For Gershlick, the findings have important implications when it comes to messaging about when to seek care during a pandemic. “Future public information strategies need to be different,” he said. “They need to be reassuring, proactive, simple, and certainly more effective, because we think patients stayed away” from hospitals.
Indeed, Timothy Henry, MD (The Christ Hospital, Cincinnati, OH), who earlier in the day presented results from the North American COVID-19 ST-Segment Elevation Myocardial Infarction (NACMI) registry, said there was a 30% to 40% reduction in STEMI activations in March and April, likely because people were scared. After an aggressive awareness campaign targeting both the public and physicians in Ohio, STEMI volumes increased in the second half of May and June.

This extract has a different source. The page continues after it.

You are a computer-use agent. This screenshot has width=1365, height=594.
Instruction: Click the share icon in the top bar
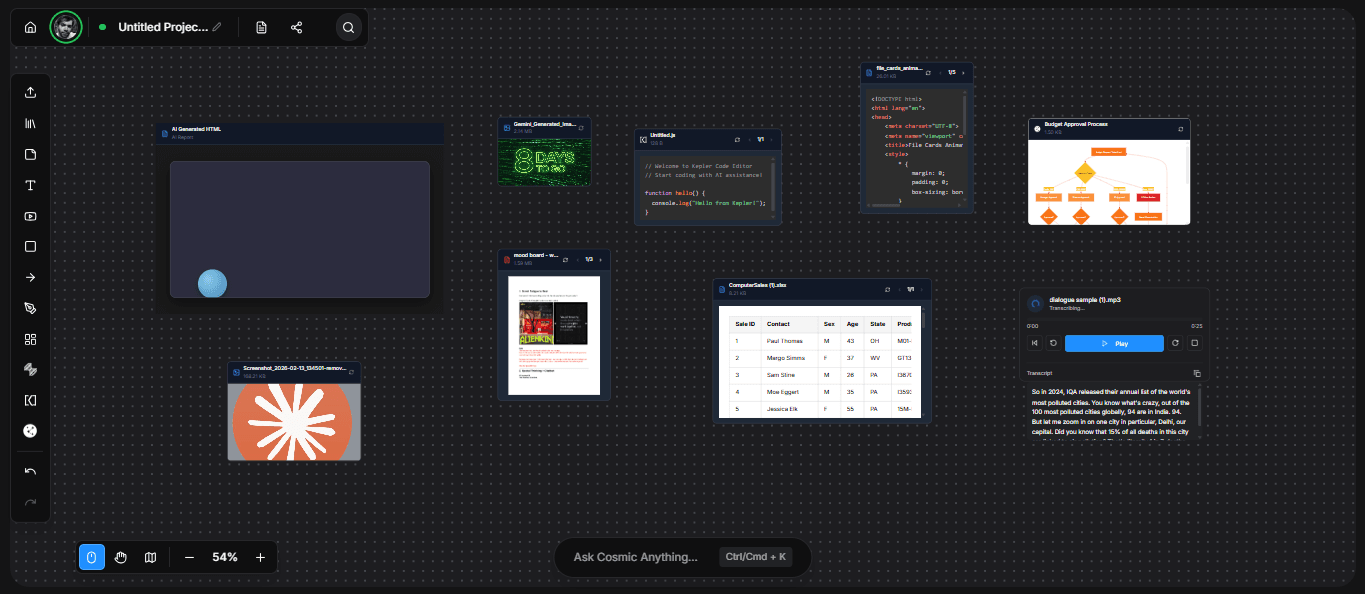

Public health messaging has to depend somewhat on the dynamic nature of the pandemic, Kirtane said. Early on, hospitals were so overwhelmed that beds for non-COVID patients were scarce and PPE was in short supply, making messages about going to the hospital for other conditions tricky. But as time went on and PPE supplies were shored up, the medical community could be more aggressive in advocating for patients to seek necessary care, Kirtane said.

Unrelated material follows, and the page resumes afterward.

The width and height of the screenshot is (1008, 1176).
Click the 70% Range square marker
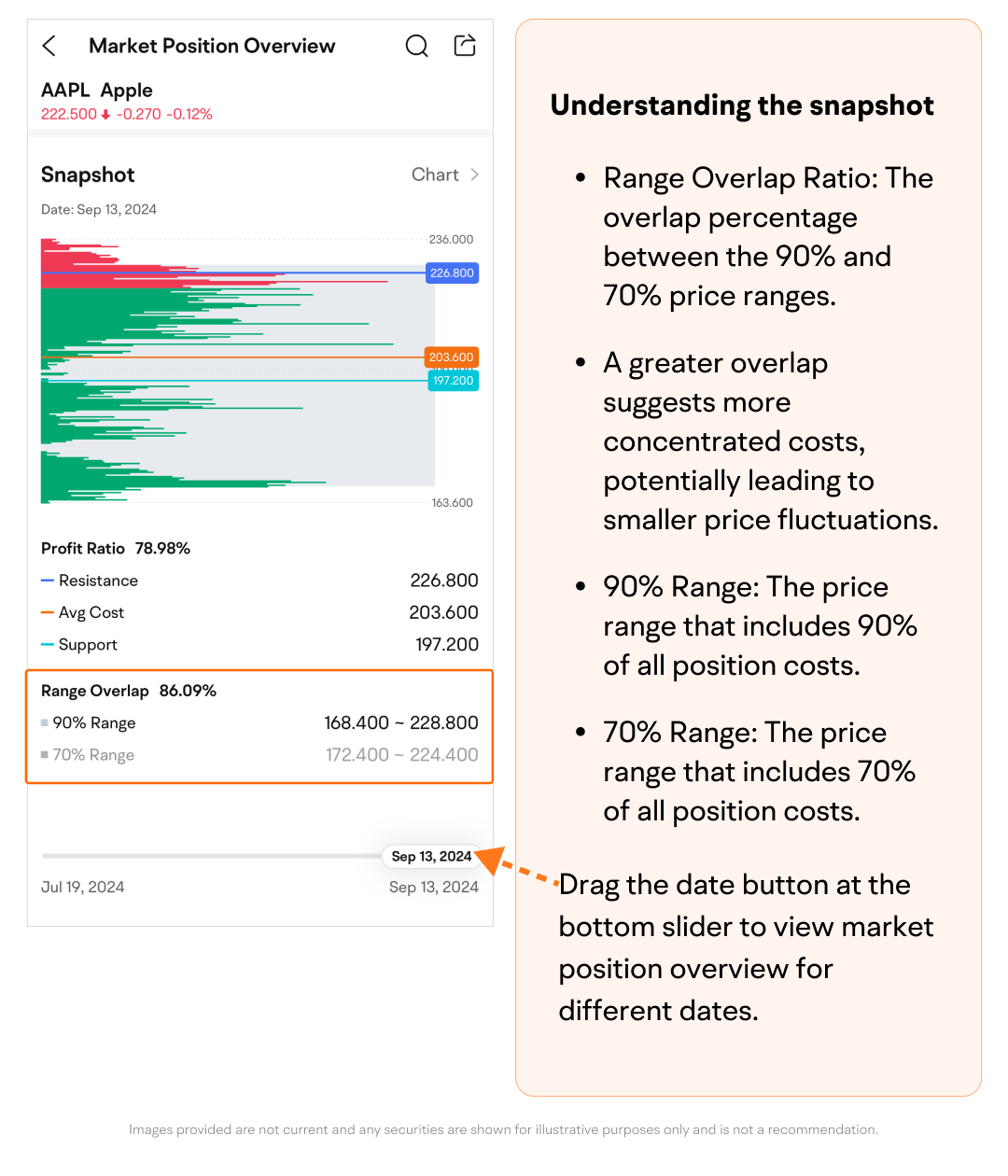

Gershlick A. Demographics and in-hospital outcomes of COVID-19 patients undergoing an invasive strategy for acute coronary syndrome: the global multi-centre prospective COVID-ACS registry. Presented at: TCT 2020. October 14, 2020.
- Gershlick, Fuster, and Henry report no relevant conflicts of interest.
- Kirtane reports institutional grant support/research contracts from Abbott Vascular, Boston Scientific, CSI, Medtronic; Philips, ReCor Medical, and Siemens.